Re: Initial leader election

2015-11-26 Thread Guilherme Moro
The nodes are quite fast to come up, but I will try to increase that for a
test anyway.
Either way, shouldn't the system try again automatically instead of just
issuing repeatedly "Replica in EMPTY status received a broadcasted recover
request" after a couple of failures?


Thanks for the answer.



On 25 November 2015 at 17:31, Marco Massenzio  wrote:

> A quick glance of the logs doesn't show anything that stands out, apart
> from:
>
> --zk_session_timeout="10secs"
>
> which seems to lead to:
>
> Nov 23 16:50:13 node1 mesos-master[17501]: I1123 16:50:13.594151 17521
> recover.cpp:111] Unable to finish the recover protocol in 10secs,
> retrying
>
> That is the default value, but maybe your setup may need longer than that
> (it is possible that the time it takes for all master nodes to come up and
> reach quorum may be the issue).
>
> --
> *Marco Massenzio*
> Distributed Systems Engineer
> http://codetrips.com
>
> On Wed, Nov 25, 2015 at 3:06 AM, Guilherme Moro  >
> wrote:
>
> > https://issues.apache.org/jira/browse/MESOS-4010
> >
> > On 24 November 2015 at 13:55, Klaus Ma  wrote:
> >
> > > I'd suggest to open a JIRA to trace issue; I think you can append
> > > master.log & slave.log for owner reference.

TASKS AND EXERCISES ->
1. In the thread on initial leader election, what value is the --zk_session_timeout flag set to in the logs?
2. Continue the mailing list thread on initial leader election from the point where it stops.

COLLECTED DATA ->
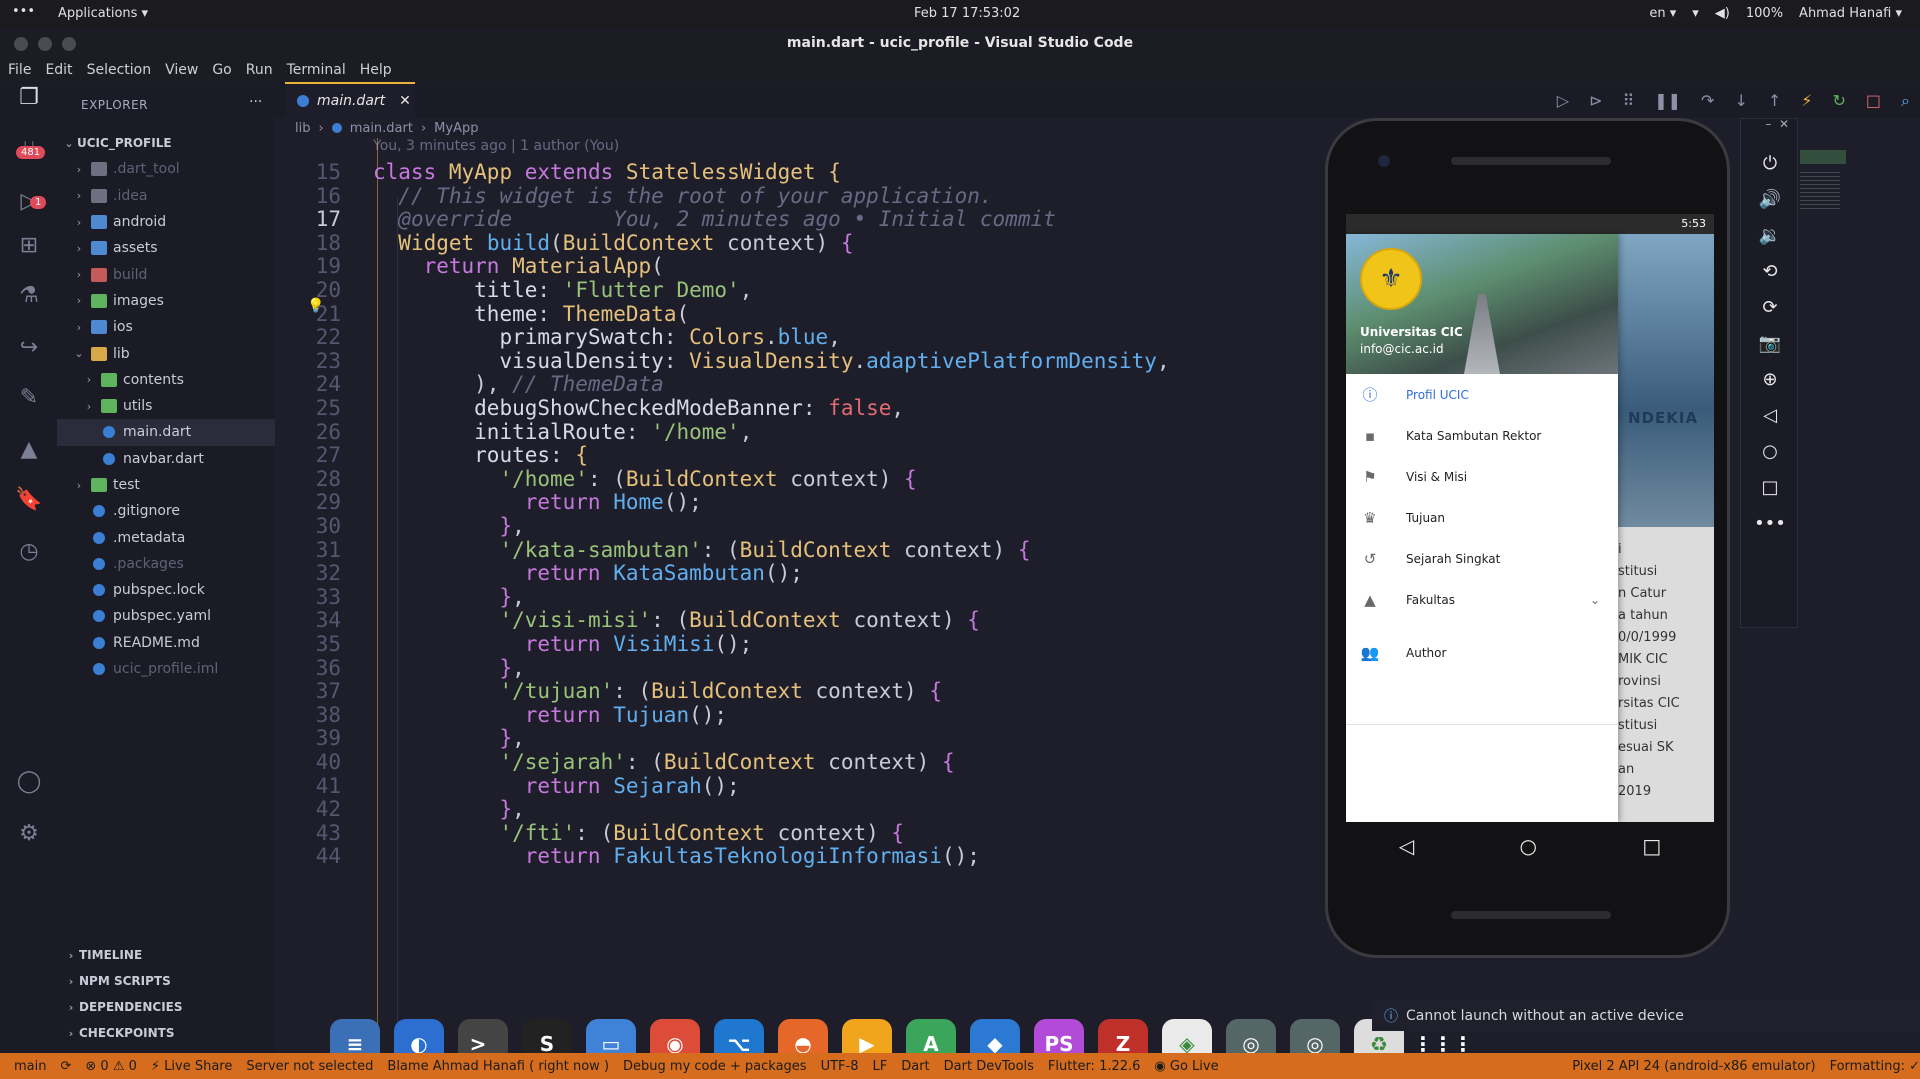 The height and width of the screenshot is (1079, 1920). Describe the element at coordinates (260, 70) in the screenshot. I see `menu-run: Run` at that location.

ANSWERS GIVEN ->
1. It is set to "10secs".

2.
> > >
> > > 
> > > Da (Klaus), Ma (马达) | PMP® | Advisory Software Engineer
> > > Platform Symphony/DCOS Development & Support, STG, IBM GCG
> > > +86-10-8245 4084 | klaus1982...@gmail.com | http://k82.me
> > >
> > > On Tue, Nov 24, 2015 at 8:45 PM, Guilherme Moro <
> > guilherme.m...@ammeon.com
> > > >
> > > wrote:
> > >
> > > > Hi,
> > > >
> > > > I'm having a problem while trying to create the initial cluster, no
> > > leader
> > > > is elected.
> > > > For a start, let me explain my setup:
> > > > 3 nodes
> > > > 3 zookeepers
> > > > 3 mesos-master services, configured as initctl services and
> controlled
> > by
> > > > puppet, RPM's installed are from the RHEL repository at mesosphere
> > > > (installed through puppet as well), running on RHEL 6.6
> > > > Quorum is set to 2, as expected, all the remaining configs were
> double
> > > > checked and appears to be correct.
> > > > Most of times I can get the cluster to bootstrap after rebooting the
> > > nodes
> > > > (sometimes more than once).
> > > > The whole thing resembles a bit
> > > > https://issues.apache.org/jira/browse/MESOS-2148 and
> > > > https://issues.apache.org/jira/browse/MESOS-2014
> > > >
> > > > Even when I get the master elected, sometimes another couple of
> reboots
> > > or
> > > > restarts of the services are needed to get all the slave nodes added
> > > (they
> > > > are the same nodes as the masters).
> > > >
> > > > I can quite easily reproduce this behavior, if someone cares to look
> at
> > > > logs tell me exactly what to collect and what logging flags I should
> > > > enable.
> > > >
> > > > So, should I maybe open a bug or is there any trick to bootstrap the
> > > > cluster that I'm losing here.
> > > >
> > > > Regards,
> > > >
> > > > Guilherme Moro
> > > >
> > > > --
> > > > This email and any files transmitted with it are confidential and
> > > intended
> > > > solely for the use of the individual or entity to whom they are
> > > addressed.
> > > > If you have received this email in error please notify the system
> > > manager.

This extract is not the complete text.